The wind, in the form of a dust devil, took my hat many years ago. I was 5 years old. I stepped out into the calm and warming day crowned by my new straw cowboy hat. I beamed beneath its brims as I showed it off to the daily gods.
The mysteries. It took many days of piñon picking covered in tree pitch and aching knees to afford that fine hat from the local trading post. The gods must have felt a tinge of jealousy. The calmness of the day erupted into a moving chaos and tumult of dust and debris. “Yii wo’ de’ Yii wo’ de’, naa ko ol, dissi’ ni’!!” Stay away, stay away from me, spirit wind!
Before I could utter those words to ward off its effects, I felt my head exposed and my beautiful cowboy hat rise with the tumbleweeds and sheep camp remnants. I tried running after it; I tried catching it. It only rose higher and further away to the north. Dust and tears blinded me as I lost sight of the hat dancing on disturbed updrafts. I yelled after it to no avail.
Many days afterwards, I walked after the sheep, stumbling through sagebrush-choked arroyos and hills looking for my hat. A prayer held on my lips. I gazed across clay-laid valley and salmon-colored sandstone slick rocks. I even peered into holes badgers made. I yelled to the ravens, “Shi K,is, chi ch,aa sha h. Yinni’ i ish?” My brothers, My hat. Have you seen it? Please show me!
Only their shadows in flight moved across the sand dunes. All that summer, I walked the land toward the north, our neighbor’s grazing area … hoping. Maybe they found it. No. My oldest brother Tom said to me, “Even if you find it you must not wear it for it has been contaminated by the spirits. There is no ceremony for that … yet.” I believed him. I finally resigned to the fact my hat was gone, swirled into mystery.
Since that day, I have worn and worn out many hats—cowboy hats of straw and felt. It was way to also hold my thoughts in as well as to provide shade on my “chizzhie” face. A halo of sweaty beige framed my chizzhie-ness (dry, sweat-stained skin). I have since lost many hats, some in dramatic ways, others due to my own neglect. In the 1970s, I lost the entire inventory of my impounded car in a major California city: my saddle, my saddle blankets, my buckle and, of course, my grey felt wide-brimmed Stetson, the inside of the crown had my phone listing scribbled in black ink.
My latest headgear was a series of felt fedoras, narrow-brimmed and formed by living. Strangers did stop me on the streets asking if they could buy my hat. I refused to part with it. Like an old buddy, a security lid for my soul.
My grandfather’s Navajo name was “Hosteen Bi ch,aa aal tsissi’.” Mr. Small Hat. It crowned that large blacksmith and wheelwright with a handlebar mustache like a mythical king with sparks flying all about.

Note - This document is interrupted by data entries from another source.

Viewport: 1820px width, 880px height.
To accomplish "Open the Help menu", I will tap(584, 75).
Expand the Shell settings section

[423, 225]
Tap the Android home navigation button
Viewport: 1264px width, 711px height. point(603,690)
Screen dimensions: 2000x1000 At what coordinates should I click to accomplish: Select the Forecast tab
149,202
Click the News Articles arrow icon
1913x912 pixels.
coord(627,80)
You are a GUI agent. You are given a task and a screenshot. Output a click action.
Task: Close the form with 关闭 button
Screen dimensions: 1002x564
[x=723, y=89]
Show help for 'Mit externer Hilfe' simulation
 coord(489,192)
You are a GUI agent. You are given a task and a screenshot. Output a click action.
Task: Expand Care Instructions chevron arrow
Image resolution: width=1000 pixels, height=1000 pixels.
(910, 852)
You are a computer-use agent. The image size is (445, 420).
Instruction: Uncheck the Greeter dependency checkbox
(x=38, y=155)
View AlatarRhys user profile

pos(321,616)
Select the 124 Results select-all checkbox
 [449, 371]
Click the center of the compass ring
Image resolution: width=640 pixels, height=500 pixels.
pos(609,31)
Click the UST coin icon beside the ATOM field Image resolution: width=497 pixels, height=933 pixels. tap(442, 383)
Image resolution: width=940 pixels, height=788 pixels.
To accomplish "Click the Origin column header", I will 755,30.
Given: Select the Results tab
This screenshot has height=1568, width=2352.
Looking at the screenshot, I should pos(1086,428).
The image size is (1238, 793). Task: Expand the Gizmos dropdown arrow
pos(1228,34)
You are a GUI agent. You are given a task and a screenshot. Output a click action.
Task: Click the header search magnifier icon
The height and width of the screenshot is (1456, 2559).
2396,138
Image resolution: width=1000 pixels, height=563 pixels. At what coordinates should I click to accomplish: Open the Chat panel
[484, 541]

We are told not to eat with our hats on because we are just feeding our hats while our bellies continue to complain.
Recently I lost another hat. The hat I am usually seen with. The little brown hat was taken by another wind high up in the French Alps. I wave it into mystery, gifted to the mountain I concluded. On that beautiful height rung by snow packed ranges, I tried gazing into the void; I wanted to catch the last glimpse of it. It soared high before disappearing beyond the rocky edge and into the ancient energy of this different land. I would like to believe that some little animal made a home of it—maybe a bird formed a nest into it.
It was a hat full of stories. It was kissed by the dew in Monet’s garden in Giverny, France, dipped in the Mediterranean Sea. If it could talk, it would scream. Tiny tufts of my Dineh hair are resting on the great Alps.
Maybe if another wind blows my hat will fly onto the Italian side. I am happy my hat ended up where it did. Why I was there is another story for another issue. Ha go neii’ Shi Ch,aa’.